Let’s start with some definitions because language does clarify.

What is Empathy?

Empathy is the capacity to understand or feel what another person is experiencing from within their frame of reference, that is, the capacity to place oneself in another’s position. It’s putting yourself in the shoes of another, to see and feel from their perspective, not yours. You don’t necessarily agree with what they are feeling or their predicament. It’s an emotional link between people. Empathy doesn’t require me to have experienced that emotion before. It can be used for both ‘positive’ and ‘negative’ emotions.

What is Compassion?

Compassion is a sympathetic pity and concern for the sufferings or misfortunes of others. It’s the idea that you can be with someone, and with their emotions while keeping your own emotional centre. A leader would do well to be compassionate with an employee they are firing, rather than empathetic. Being empathetic might cause you to be in their perspective and feelings so much that you engulfed in their fear or grief.

What is the Difference between Sympathy and Empathy

Sympathy is sharing the feelings with another, often with the expression of sorrow or pity for their troubles. There’s a sense of agreeing with the other’s misfortune and sharing it. Sympathy does require that you’ve felt that way yourself previously in order to share it. For example, we say we sympathize when we hear about a death, that means we connect to our own feelings of grief and loss and feel those feelings so can share how they are feeling.

Empathy and Emotional Intelligence at Work – The Business Case

Annual research by Businessolver shows the importance of empathy on employee engagement, productivity and retention and even more so for Gen Z.

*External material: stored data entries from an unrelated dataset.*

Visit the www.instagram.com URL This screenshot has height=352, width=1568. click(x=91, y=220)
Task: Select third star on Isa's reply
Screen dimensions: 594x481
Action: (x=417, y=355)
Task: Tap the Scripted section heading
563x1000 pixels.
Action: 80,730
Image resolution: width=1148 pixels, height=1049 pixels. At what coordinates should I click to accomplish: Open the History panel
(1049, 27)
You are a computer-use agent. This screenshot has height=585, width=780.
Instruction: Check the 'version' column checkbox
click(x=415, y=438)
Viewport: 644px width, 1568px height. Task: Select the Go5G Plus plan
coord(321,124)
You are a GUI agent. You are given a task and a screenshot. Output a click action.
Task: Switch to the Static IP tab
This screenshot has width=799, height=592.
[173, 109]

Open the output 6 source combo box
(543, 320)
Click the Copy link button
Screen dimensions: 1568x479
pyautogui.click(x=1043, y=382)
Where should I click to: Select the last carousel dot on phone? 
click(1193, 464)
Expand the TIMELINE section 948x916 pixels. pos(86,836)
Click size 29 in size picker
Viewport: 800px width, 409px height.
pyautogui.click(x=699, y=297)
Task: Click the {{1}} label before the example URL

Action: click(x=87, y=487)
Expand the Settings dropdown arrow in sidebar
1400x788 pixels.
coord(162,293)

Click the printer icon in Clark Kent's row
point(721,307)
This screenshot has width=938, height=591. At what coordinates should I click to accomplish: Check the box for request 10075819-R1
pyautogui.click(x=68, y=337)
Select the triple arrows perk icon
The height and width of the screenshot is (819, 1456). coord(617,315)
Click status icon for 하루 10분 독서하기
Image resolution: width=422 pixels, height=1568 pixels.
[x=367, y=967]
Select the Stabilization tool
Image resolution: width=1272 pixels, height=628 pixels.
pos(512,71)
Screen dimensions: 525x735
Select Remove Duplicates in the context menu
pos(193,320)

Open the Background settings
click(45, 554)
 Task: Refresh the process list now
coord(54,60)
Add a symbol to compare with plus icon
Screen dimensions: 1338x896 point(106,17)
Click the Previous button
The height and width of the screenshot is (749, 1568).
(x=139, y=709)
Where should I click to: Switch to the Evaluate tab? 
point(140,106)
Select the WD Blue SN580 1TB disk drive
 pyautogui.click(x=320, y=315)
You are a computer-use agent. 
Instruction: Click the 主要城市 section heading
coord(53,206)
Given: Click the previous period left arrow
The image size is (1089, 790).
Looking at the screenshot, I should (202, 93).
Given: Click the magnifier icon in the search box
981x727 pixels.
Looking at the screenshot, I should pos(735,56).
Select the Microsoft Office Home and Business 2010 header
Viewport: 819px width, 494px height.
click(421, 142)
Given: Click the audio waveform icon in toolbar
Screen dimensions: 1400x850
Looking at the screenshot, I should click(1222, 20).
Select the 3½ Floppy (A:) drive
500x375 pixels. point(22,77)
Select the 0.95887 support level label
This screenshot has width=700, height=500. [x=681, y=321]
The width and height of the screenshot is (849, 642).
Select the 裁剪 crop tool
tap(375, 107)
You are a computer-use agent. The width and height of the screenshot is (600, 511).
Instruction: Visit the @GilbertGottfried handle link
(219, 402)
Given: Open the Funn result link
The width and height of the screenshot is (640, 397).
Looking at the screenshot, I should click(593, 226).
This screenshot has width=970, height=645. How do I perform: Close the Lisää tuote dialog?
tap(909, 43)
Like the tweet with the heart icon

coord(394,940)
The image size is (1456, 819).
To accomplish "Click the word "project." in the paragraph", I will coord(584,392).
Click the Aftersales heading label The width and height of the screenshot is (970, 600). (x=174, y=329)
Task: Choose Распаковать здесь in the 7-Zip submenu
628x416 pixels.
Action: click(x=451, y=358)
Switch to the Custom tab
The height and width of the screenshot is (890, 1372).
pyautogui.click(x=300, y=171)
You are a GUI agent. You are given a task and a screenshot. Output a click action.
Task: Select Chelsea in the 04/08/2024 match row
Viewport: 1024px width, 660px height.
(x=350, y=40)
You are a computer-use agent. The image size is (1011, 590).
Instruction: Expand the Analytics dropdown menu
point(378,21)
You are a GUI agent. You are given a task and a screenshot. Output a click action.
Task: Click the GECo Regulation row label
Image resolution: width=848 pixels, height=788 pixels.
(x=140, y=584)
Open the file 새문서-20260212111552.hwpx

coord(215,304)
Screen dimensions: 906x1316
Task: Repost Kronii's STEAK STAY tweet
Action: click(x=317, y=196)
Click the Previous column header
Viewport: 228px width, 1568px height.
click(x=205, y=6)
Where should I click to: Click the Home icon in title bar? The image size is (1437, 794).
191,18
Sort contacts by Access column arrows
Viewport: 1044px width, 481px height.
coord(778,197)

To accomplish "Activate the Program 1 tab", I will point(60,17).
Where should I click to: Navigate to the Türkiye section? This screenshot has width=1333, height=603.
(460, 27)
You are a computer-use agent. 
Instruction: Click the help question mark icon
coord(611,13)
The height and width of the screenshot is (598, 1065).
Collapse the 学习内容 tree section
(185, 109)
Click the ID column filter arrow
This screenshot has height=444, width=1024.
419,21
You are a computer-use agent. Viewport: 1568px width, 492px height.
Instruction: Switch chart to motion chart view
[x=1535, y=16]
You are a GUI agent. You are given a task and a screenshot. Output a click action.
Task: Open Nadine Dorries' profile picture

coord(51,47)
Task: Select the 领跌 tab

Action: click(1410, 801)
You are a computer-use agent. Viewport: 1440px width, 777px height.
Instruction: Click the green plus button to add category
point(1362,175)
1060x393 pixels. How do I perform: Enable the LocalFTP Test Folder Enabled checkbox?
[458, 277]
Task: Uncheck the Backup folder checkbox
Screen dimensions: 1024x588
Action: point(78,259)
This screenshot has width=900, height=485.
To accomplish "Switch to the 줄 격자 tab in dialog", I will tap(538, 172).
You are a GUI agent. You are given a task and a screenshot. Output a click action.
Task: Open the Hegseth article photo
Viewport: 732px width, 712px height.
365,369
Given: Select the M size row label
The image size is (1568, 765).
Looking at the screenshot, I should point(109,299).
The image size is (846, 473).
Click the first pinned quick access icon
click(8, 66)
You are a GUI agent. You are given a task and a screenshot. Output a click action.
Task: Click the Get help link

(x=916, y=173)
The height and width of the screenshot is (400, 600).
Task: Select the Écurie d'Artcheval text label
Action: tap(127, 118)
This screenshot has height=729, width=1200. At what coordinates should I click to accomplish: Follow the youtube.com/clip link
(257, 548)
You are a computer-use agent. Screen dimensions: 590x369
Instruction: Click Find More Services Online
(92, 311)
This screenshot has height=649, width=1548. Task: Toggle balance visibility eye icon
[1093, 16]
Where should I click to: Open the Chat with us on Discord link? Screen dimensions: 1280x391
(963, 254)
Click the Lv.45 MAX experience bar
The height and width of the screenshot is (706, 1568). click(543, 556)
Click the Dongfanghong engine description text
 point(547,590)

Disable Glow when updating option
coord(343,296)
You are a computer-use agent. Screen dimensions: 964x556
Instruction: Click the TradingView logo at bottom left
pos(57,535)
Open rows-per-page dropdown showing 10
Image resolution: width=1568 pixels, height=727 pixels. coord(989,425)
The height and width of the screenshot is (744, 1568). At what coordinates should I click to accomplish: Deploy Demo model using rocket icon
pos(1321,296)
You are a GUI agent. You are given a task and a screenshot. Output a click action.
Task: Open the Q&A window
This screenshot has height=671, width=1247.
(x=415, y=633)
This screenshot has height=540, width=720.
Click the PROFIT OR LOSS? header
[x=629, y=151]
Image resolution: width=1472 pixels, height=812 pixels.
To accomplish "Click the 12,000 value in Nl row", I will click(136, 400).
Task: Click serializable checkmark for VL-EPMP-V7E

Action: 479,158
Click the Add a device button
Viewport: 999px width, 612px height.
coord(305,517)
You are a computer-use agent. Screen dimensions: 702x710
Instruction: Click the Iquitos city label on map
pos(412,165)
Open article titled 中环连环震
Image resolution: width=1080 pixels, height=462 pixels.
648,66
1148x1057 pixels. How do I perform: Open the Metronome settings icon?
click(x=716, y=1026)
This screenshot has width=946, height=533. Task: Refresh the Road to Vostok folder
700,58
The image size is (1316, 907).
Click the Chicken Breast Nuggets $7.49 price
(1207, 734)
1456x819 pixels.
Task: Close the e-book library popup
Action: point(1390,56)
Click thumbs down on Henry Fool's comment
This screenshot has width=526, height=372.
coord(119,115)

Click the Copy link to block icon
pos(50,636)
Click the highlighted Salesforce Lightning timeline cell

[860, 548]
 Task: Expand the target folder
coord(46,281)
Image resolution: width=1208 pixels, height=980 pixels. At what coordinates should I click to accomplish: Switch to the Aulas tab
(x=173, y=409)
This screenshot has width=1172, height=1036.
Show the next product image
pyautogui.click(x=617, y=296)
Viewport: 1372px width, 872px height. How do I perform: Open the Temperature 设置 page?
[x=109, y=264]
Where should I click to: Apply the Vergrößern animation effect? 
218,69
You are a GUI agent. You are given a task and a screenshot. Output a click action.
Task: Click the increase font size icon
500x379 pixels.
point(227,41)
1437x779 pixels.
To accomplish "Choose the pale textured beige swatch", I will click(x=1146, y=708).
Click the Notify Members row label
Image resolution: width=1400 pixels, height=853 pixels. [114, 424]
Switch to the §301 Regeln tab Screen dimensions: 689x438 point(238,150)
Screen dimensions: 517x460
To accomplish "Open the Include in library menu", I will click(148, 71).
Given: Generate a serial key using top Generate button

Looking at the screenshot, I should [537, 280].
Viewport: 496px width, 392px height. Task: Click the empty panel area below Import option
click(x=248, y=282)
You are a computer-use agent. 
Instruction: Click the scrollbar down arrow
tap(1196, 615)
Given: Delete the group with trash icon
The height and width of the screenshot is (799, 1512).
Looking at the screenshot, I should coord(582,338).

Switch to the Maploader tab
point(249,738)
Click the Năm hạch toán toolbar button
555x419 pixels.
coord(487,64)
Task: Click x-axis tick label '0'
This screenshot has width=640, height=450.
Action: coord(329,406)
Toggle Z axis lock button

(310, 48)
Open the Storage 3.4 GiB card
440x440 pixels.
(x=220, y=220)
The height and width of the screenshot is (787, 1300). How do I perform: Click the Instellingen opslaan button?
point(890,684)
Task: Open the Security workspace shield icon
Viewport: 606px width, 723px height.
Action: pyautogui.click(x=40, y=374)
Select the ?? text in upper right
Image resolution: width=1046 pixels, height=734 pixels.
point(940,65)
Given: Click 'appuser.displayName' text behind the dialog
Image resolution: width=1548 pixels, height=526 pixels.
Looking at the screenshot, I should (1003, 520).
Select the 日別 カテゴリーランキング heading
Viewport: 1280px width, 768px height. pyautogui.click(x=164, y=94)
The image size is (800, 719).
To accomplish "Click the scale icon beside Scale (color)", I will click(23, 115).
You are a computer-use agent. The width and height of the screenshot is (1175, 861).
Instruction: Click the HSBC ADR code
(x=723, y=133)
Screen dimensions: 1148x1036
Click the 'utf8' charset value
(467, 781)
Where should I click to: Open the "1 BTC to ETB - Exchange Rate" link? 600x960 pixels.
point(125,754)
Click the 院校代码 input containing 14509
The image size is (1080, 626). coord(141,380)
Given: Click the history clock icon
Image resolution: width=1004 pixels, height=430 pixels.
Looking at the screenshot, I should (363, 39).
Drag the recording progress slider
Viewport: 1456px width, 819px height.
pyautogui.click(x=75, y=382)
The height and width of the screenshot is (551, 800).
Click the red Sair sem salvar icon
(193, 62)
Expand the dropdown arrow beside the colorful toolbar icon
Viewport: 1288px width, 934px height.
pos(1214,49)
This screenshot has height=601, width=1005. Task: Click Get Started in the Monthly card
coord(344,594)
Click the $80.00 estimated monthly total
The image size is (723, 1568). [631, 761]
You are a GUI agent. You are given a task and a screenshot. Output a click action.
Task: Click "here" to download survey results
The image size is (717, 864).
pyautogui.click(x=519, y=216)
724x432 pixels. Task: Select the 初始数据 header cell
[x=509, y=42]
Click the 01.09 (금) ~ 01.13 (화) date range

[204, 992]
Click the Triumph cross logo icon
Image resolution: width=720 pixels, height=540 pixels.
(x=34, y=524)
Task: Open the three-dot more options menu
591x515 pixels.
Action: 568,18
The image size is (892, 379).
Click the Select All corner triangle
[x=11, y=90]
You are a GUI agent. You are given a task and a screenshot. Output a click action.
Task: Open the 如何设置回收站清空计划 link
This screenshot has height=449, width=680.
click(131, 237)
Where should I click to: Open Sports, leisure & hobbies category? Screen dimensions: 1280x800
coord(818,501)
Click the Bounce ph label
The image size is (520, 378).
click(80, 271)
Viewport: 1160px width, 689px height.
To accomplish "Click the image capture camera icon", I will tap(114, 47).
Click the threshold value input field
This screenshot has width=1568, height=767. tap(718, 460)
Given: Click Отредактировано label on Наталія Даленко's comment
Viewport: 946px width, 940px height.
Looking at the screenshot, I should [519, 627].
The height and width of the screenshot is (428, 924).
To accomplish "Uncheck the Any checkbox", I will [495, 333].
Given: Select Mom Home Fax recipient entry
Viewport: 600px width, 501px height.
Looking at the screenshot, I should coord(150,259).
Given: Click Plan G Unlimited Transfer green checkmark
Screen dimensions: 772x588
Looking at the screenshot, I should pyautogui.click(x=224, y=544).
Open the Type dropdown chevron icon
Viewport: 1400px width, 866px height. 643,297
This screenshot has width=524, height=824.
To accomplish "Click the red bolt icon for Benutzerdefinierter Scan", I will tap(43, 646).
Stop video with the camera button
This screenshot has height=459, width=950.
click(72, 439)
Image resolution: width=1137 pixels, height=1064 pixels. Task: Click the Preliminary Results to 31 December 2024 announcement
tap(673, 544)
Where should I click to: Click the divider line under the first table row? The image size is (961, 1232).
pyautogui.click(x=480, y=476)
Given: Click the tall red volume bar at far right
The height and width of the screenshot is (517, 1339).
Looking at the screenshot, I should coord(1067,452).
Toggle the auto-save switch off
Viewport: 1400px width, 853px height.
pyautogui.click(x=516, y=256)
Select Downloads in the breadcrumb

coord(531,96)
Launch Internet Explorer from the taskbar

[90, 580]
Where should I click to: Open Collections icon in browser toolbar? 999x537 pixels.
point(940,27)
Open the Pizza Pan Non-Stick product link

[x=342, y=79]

In fact, they’ve found each of the last 5 years that they’ve being doing the survey that employees would sacrifice pay or work longer hours to work for an empathetic employer. In 2020, 74% of employees said they would work longer hours for an empathetic employer, and 80% said they would switch companies for equal pay if the employer were more empathetic.

Their research found that empathetic organizations were even more important to Gen Z with 83% of Gen Z employees saying they would choose an employer with a strong culture of empathy over an employer offering a slightly higher salary. 83% of Gen Z would consider leaving their current organization for a similar role at a more empathetic organization.¹

Furthermore, the research shows that CEOs overestimate how empathetic their organizations are versus how employees perceive it. Same for CEOs views of themselves: 5% of employees view CEOs in general as empathetic— representing a four-year low—versus 87% of CEOs.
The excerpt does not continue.